I am totally intrigued with the potential for New Zealand wines.
It has only been for the last 30 or so years that plantings have increased to the point where the wines are now widely available. The sauvignon blancs with their crisp grapefruit and herbal-tinged flavors are lovely wines that I enjoy with fish and lighter foods. This is the variety most widely planted in New Zealand and the best known. But, there are other varieties as well and the one that really intrigues me is pinot noir.
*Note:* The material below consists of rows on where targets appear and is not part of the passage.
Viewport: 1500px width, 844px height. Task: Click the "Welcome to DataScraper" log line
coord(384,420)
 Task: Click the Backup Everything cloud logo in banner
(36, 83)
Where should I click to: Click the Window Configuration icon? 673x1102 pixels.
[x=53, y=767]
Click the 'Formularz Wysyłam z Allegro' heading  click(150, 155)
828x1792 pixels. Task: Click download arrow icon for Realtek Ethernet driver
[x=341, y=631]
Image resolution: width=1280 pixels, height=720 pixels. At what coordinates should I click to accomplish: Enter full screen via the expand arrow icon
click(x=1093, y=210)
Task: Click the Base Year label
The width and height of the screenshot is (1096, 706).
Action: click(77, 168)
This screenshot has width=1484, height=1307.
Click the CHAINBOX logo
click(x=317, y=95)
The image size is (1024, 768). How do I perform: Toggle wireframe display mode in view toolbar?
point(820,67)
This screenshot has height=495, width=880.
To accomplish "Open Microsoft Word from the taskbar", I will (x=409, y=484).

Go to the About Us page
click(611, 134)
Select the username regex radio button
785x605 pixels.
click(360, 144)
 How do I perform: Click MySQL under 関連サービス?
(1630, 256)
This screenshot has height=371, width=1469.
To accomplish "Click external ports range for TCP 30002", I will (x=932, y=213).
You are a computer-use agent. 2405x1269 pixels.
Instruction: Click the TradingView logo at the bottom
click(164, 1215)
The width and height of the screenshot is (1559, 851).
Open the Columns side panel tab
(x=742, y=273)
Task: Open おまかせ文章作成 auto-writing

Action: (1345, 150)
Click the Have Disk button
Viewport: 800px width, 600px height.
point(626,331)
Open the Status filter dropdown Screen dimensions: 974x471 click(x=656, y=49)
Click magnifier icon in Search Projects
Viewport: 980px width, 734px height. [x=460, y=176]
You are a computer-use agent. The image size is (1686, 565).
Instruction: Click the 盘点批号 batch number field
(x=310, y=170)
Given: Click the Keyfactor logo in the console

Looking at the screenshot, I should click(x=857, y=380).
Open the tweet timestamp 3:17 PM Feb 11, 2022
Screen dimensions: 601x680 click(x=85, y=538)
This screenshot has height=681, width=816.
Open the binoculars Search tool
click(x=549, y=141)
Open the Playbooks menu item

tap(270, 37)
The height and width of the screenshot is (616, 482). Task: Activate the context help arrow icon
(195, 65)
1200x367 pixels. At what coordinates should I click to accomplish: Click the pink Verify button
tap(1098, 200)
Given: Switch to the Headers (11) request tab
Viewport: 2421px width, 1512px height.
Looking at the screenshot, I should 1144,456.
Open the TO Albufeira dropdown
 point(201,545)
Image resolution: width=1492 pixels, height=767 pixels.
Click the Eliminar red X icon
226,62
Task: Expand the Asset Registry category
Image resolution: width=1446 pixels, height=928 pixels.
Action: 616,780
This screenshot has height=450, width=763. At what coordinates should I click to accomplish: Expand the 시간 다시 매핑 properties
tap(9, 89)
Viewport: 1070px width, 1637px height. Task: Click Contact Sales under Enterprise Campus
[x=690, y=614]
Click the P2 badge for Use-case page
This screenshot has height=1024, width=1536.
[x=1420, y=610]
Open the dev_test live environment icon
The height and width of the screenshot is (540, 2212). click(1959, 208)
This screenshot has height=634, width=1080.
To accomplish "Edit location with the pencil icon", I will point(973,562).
The most recent one that I have tasted is the 2007 Palliser Estate Pinot Noir from Martinborough, New Zealand. To be honest, this wine is an enigma to me. But, it is exactly that quality that intrigues me. Why? Because I know that the New Zealand pinot noir grapes normally do not get as ripe as in some other New World growing areas. This can produce a wine that has Burgundian character — but that is a double edged sword. Sometimes this Burgundian character is herbaceous and even peppery, which occurs when the harvest grapes are not fully ripe or when there are a lot of green stems included. This character is often referred to as stemminess, herbaceousness, or greenness. And, it is something that can be found in many 2004 red burgundies. But, with enough fruit and from the right producer and vineyard, that character diminishes with time and can actually add complexity to the older wine. This is the vinous equivalent of the maturation of an ugly duckling into a swan. So, with burgundy, I have experience and know what to look for. With New Zealand pinot noir I do not have the same frame of reference. That is the twist.